The recent run of flat-out awful performance began as a gradual decline for the nine-time constructor champions, as the Grove-based team had recorded podium finishes every year from 2014 to 2017 after a stretch of several below-average seasons.
But third place finishes in the constructor standings in the 2014 and 2015 seasons turned into fifth place finishes in the standings in the 2016 and 2017 seasons, and they still finished the 2017 season having scored points in the last nine and 14 of the last 15 races.
However, to this day, Felipe Massa’s seventh place finish in the penultimate race of the 2017 season remains their most recent top seven result.
Williams sank to the bottom of the constructor standings in 10th place with just seven points on three top 10 finishes in the 2018 season, and just when you thought they couldn’t sink any lower, they hit rock bottom in 2019.
But even that “rock bottom” — one point — may be better than they do in 2020.
Robert Kubica scored the team’s lone point in the 2019 season, an irony in and of itself considering the fact that rookie teammate George Russell actually got the absolute most out of the FW42 throughout the season, pulling off the rare feat of outqualifying Kubica in each of the 21 races on the schedule.
And that “one point” was gifted to him on a technicality.
The wet/dry German Grand Prix was one of the craziest Formula 1 races in recent memory, and it featured seven drivers crashing out or being forced to retire for other reasons.
Unsurprisingly, the Williams pair rounded out the order among those who finished the race in 12th and 13th place, with Kubica finishing ahead of Russell for just the second time in 11 races.
But after the race, Alfa Romeo Racing teammates Kimi Raikkonen and rookie Antonio Giovinazzi, who finished in seventh and eighth place, respectively, were each penalized 30 seconds due to a violation that they both committed at the start of the race.
So Kubica finished in 10th place by default, scoring one point.
Could that happen again in 2020? Sure. Anything is possible. When you think about the strategy involved in this particular race, Russell actually very well could have finished in the top five had the team taken his word for the race conditions.
But know that it could literally take nine non-Williams drivers to wreck, be disqualified or be forced to retire due to mechanical issues for that to happen.
It even took them until the 2019 season’s sixth race for one of their two drivers to actually finish (excluding retirements) a race ahead of a non-Williams driver in the running order.

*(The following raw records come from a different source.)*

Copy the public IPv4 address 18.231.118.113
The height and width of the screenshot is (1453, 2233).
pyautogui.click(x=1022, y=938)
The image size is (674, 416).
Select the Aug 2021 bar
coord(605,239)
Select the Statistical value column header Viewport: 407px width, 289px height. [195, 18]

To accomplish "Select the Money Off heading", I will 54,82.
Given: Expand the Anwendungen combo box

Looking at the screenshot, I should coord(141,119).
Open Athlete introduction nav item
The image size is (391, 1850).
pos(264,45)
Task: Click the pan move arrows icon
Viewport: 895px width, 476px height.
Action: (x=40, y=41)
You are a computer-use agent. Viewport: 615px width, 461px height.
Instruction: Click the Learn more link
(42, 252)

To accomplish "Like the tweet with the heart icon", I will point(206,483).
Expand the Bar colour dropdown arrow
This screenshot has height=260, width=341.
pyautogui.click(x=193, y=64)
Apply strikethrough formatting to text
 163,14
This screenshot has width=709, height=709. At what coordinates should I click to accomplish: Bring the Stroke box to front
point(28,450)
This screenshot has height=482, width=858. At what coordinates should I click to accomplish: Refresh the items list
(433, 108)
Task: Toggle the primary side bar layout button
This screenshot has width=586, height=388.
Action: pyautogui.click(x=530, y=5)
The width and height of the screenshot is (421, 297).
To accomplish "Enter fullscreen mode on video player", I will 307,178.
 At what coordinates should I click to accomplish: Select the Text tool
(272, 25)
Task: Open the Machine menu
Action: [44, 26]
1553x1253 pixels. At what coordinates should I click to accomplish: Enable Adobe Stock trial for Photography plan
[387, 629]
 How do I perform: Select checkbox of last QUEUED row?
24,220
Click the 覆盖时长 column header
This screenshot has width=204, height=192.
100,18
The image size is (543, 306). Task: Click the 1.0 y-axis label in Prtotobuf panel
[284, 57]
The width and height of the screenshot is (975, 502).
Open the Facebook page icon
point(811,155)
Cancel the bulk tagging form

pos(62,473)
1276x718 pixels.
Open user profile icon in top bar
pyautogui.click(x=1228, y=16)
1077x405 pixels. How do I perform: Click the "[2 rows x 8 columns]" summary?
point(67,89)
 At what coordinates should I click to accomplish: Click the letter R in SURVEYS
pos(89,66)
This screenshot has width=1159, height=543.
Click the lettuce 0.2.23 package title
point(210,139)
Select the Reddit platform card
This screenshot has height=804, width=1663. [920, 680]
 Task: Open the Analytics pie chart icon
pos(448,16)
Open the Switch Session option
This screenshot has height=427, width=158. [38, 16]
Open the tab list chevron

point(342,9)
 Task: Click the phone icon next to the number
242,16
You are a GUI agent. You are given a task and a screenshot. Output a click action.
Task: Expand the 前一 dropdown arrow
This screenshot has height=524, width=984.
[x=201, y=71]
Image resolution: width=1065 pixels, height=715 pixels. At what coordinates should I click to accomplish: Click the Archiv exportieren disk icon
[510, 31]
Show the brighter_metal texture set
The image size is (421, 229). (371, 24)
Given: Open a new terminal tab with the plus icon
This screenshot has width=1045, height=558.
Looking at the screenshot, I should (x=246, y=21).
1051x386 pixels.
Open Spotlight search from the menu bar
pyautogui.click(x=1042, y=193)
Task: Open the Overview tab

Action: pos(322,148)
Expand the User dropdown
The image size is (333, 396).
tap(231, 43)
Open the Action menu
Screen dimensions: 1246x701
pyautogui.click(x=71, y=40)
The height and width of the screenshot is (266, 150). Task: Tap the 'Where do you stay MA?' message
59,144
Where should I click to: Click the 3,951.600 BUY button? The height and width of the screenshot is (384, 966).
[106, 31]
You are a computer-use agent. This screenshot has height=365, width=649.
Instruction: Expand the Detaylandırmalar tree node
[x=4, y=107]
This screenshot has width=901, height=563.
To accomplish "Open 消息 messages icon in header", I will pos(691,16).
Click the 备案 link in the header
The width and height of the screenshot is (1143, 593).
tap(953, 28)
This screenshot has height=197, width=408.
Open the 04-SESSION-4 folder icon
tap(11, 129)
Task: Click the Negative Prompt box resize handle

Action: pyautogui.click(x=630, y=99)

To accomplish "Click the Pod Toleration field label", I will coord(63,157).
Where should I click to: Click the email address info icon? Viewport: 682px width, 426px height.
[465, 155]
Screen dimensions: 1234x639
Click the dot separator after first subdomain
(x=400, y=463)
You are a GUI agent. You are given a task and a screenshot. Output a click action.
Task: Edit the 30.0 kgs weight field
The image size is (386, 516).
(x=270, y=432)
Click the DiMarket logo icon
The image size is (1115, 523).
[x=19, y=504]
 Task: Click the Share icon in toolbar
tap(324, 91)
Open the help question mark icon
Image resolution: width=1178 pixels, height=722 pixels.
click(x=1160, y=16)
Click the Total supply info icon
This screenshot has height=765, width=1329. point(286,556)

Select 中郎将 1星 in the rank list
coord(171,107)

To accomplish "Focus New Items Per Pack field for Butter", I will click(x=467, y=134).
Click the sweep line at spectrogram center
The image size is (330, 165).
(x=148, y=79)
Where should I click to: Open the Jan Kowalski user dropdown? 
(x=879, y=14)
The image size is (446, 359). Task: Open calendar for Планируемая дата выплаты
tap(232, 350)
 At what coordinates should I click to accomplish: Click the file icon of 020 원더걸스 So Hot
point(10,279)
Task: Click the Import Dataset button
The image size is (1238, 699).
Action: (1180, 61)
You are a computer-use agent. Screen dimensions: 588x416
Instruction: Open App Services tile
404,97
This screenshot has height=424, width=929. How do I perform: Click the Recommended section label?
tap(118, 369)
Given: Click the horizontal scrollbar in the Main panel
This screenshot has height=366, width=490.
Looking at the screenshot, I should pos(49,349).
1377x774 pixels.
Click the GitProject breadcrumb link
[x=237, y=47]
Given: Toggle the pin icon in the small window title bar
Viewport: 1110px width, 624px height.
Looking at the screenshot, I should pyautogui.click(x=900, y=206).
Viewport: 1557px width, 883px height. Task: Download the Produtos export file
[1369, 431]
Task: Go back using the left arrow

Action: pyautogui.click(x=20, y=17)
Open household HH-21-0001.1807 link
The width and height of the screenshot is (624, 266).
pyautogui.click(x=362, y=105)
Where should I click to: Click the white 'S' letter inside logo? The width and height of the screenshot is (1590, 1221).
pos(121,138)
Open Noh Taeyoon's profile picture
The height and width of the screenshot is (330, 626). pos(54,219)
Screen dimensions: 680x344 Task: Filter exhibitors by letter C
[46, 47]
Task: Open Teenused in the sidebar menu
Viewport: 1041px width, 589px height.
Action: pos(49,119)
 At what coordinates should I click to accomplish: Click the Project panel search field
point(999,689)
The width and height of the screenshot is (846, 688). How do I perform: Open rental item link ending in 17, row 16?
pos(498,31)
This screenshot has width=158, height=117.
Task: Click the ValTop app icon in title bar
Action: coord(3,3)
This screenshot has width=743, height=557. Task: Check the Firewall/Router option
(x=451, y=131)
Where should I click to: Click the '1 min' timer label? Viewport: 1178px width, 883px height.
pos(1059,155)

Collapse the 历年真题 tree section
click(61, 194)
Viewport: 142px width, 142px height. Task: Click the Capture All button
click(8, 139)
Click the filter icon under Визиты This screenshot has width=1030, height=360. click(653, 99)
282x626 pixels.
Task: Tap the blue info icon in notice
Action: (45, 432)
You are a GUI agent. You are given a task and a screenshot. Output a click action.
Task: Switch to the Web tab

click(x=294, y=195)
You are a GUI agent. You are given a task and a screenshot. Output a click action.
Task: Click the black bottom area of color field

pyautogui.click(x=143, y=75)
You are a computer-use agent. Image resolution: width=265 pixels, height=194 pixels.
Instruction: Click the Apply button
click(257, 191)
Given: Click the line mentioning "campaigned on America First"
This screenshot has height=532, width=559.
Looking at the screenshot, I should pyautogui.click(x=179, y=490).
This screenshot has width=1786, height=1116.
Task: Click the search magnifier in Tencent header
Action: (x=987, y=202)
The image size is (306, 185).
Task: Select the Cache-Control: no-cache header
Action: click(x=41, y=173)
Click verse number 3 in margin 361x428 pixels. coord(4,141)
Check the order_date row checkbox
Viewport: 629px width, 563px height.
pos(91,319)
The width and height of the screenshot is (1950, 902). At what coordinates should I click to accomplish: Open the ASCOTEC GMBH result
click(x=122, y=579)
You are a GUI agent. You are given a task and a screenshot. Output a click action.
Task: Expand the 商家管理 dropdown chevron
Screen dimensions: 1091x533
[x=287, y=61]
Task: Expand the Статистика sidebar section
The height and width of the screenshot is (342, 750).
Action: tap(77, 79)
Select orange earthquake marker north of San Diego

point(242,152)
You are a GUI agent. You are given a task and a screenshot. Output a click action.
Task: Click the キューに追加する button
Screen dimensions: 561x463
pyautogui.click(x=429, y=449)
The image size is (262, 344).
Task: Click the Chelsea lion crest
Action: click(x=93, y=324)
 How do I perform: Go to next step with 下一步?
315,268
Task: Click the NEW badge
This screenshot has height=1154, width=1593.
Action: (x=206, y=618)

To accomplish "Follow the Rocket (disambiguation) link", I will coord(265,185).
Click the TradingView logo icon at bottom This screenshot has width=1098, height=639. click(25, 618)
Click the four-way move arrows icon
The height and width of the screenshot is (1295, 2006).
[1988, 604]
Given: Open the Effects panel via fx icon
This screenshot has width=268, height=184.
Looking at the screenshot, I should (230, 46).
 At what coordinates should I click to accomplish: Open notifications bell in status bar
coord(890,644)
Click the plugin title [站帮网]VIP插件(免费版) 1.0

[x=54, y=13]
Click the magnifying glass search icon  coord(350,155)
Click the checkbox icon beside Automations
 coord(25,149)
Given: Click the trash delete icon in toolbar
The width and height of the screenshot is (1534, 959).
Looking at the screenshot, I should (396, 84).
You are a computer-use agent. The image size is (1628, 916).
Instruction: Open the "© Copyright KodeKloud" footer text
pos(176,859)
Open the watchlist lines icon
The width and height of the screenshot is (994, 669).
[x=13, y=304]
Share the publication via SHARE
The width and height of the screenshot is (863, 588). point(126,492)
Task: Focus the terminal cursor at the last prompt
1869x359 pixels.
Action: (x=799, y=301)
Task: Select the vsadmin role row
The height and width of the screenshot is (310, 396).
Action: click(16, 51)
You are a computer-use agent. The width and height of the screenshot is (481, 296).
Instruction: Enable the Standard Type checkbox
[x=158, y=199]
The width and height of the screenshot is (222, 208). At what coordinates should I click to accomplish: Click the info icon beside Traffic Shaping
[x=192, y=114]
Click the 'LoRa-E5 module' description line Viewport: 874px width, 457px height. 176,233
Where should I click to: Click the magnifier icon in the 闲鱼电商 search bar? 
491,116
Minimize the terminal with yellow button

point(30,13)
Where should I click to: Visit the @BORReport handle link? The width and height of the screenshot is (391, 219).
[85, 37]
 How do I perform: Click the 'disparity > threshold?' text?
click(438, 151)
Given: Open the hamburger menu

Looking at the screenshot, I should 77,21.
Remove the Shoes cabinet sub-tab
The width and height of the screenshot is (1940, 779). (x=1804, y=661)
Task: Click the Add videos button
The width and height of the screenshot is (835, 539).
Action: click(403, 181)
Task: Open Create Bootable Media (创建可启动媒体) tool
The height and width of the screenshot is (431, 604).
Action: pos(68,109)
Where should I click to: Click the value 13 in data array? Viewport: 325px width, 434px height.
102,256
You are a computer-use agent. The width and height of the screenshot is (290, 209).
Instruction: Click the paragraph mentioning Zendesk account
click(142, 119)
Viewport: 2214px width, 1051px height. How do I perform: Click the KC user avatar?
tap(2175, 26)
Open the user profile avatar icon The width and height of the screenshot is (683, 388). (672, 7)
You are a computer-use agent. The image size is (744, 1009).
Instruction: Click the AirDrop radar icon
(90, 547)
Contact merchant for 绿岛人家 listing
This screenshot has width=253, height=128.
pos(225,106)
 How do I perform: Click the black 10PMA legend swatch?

There was one bright spot to their year last year, however. They were the final team to experience their first retirement, as it took until the season’s 15th race in Singapore for that to happen when Russell crashed out.
But even that isn’t much of a bright spot, as in that regard, everything went their way, yet they still couldn’t get the job done.
In 2020, Russell is set to return to the team, and despite the fact that he was the lone scoreless driver in the 2019 season, he clearly gives them their best chance to score points.
Aside of his 11th place finish in the German Grand Prix, he did finish in a solid 12th in the Brazilian Grand Prix; Kubica was 16th. In addition to his qualifying whitewash, he finished ahead of Kubica in all but three races in 2019.
Kubica, however, is out and is set to be replaced by Nicholas Latifi. While that may or may not be an upgrade, it will be hard for Latifi to do much worse compared to Russell than Kubica did. With that being said, Kubica finished no higher than 15th outside of Germany, so even an improvement may come a few positions shy of finishing in 10th and scoring a point.
Will Williams find more success in the 2020 Formula 1 season than they did in their horrific 2019 campaign, or will they perhaps do worse and go scoreless for the first time since they began competing full-time in 1978? As disappointing as it is, the latter appears more likely. Then again, it appeared more likely in 2019 as well, so one can remain optimistic — if there is such a thing, in this case.